Preis también se vio obligada a exiliarse durante el Anschluss. Tras la derrota del Tercer Reich decidió regresar a Viena. Elek permaneció en Budapest, soportando las cada vez más duras leyes antisemitas y ocultándose en los meses finales del conflicto, cuando los alemanes derribaron el régimen de Horthy y ocuparon el país. Ambas volvieron a competir tras el paréntesis obligado por la guerra. En Londres 1948, doce años después de los Juegos de Berlín, Elek y Preis se enfrentaron de nuevo en un torneo olímpico. Repitieron medallas, con la húngara ganando el oro y la austriaca el bronce. Elek se retiró con una plata en Helsinki 1952, ya con 45 años. Preis con un séptimo puesto en Melbourne 1956, con 44.

La de Ilona Elek no fue la única victoria de un deportista judío en los Juegos Olímpicos de Berlín.

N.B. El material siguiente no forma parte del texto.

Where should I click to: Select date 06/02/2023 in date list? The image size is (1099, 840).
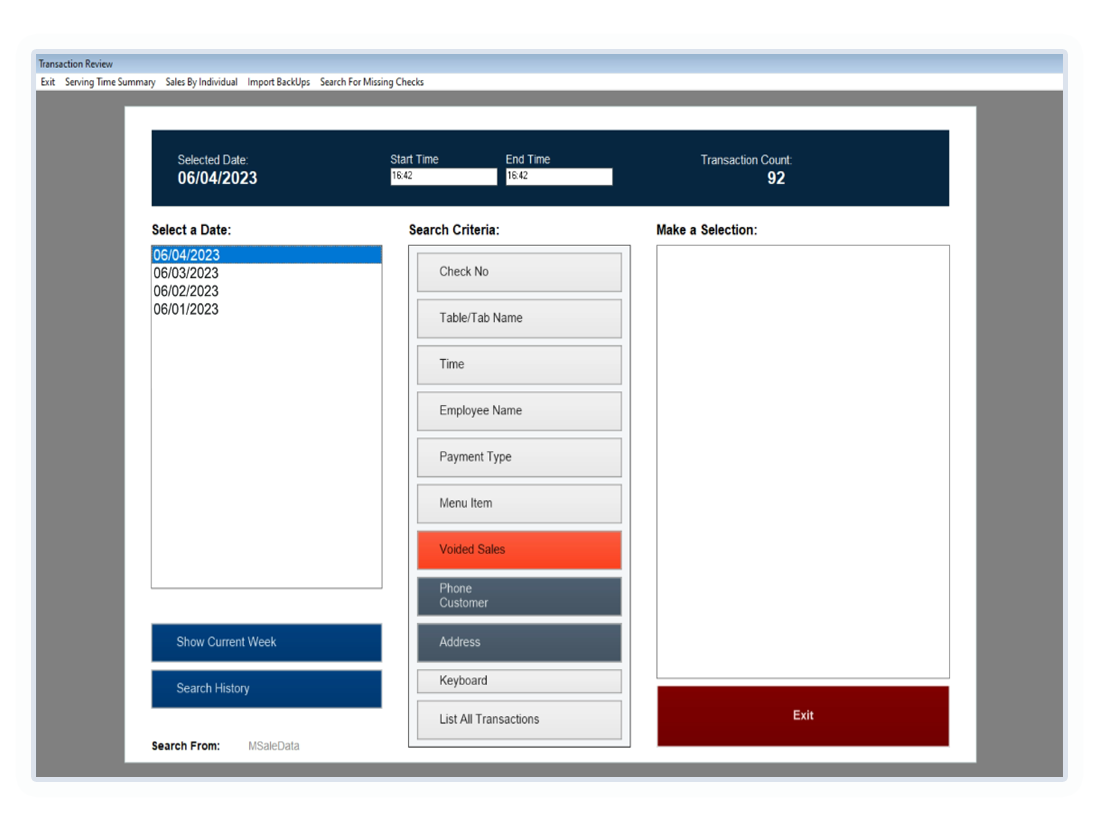pos(186,291)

También subieron a lo más alto del podio un par de integrantes de la selección húngara de waterpolo (que, por cierto, derrotó a Alemania en la final), y otro de la estadounidense de baloncesto. Y, en deportes individuales, el luchador húngaro Károly Kárpáti y el haltera austriaco Robert Fein. Pero por encima de todos ellos destacó otro esgrimista húngaro llamado Endre Kabos, que fue campeón olímpico por partida doble.

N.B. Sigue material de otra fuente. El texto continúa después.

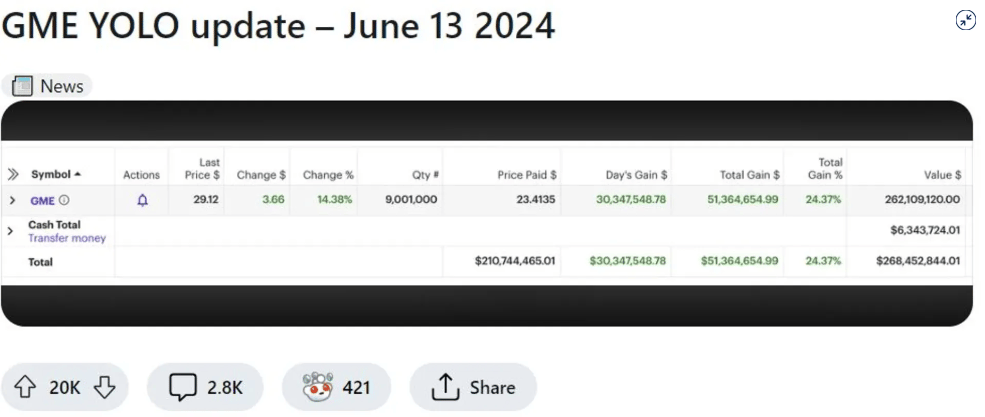The width and height of the screenshot is (985, 417).
Task: Open the comments speech bubble icon
Action: [x=183, y=387]
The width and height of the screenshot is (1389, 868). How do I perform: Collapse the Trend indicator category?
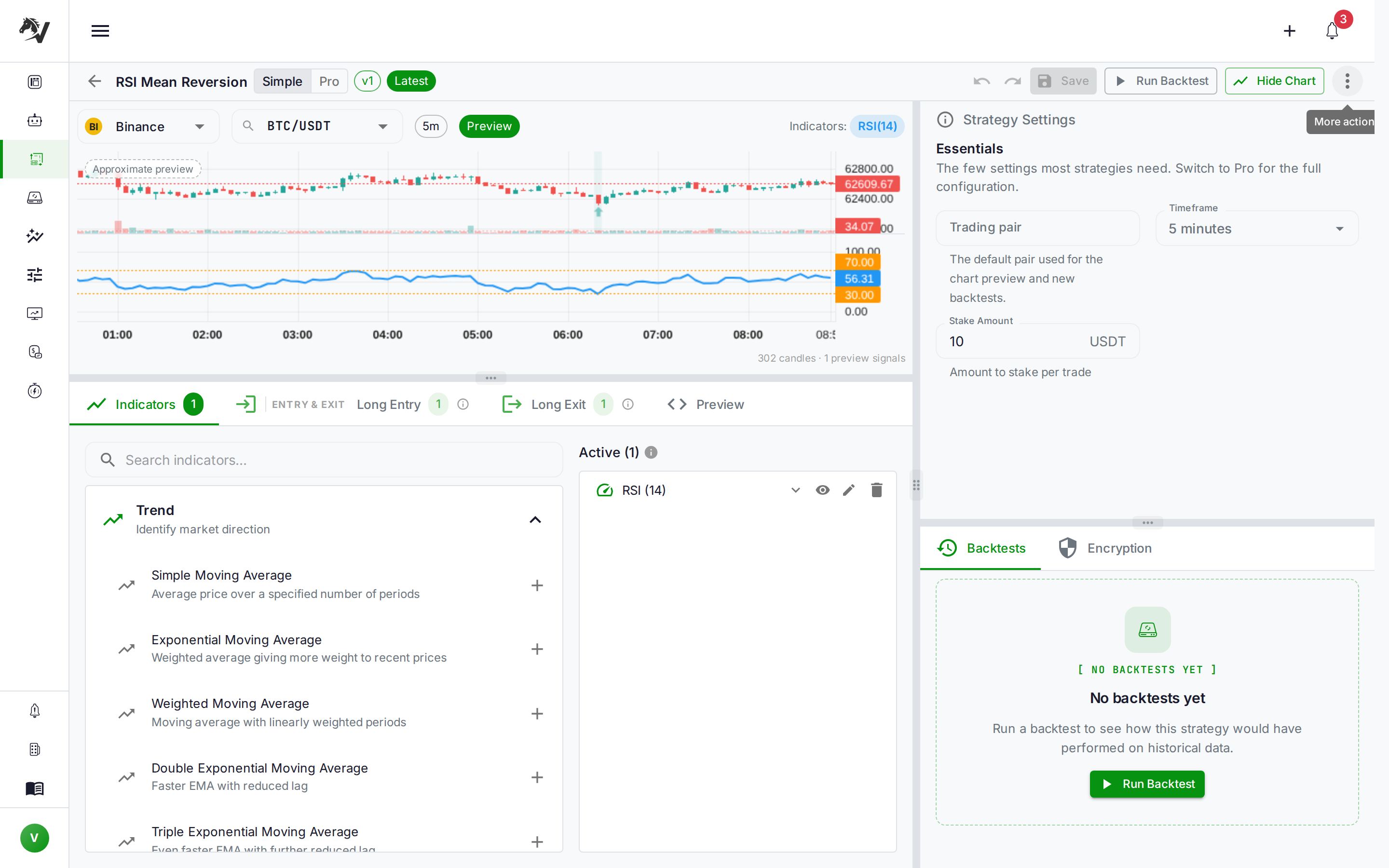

Kabos, de 29 años y nacido en Nagyvárad, la actual Oradea rumana, sí era un auténtico judío practicante. En los Juegos de Los Ángeles había ganado la medalla de bronce en sable individual y el oro por equipos, así que llegaba a Berlín como uno de los grandes favoritos. Y no defraudó, venciendo en la final individual de sable al italiano Gustavo Marzi y volviendo superar a los italianos junto a su selección en la prueba por equipos.

Durante la guerra Kabos fue internado en un campo de trabajos forzados para judíos. Mientras estuvo en cautiverio se dedicó a dar clases de esgrima a oficiales del Ejército húngaro. Su fama le permitió recibir un trato relativamente priviegiado. Su principal función era conducir una de las carretas que se utilizaban para transportar provisiones desde la capital. Murió el 4 de noviembre de 1944 en la explosión del puente Margarita. El puente, uno de los principales de Budapest, había sido minado por zapadores de la Wehrmacht con la intención de volarlo en cuanto el Ejército Rojo avanzase sobre la ciudad. A las 2 de la tarde del 4 de noviembre, cuando cientos de ciudadanos circulaban despreocupadamente sobre él, las cargas hicieron explosión por causas desconocidas. Murieron unos 600 civiles y 40 soldados alemanes.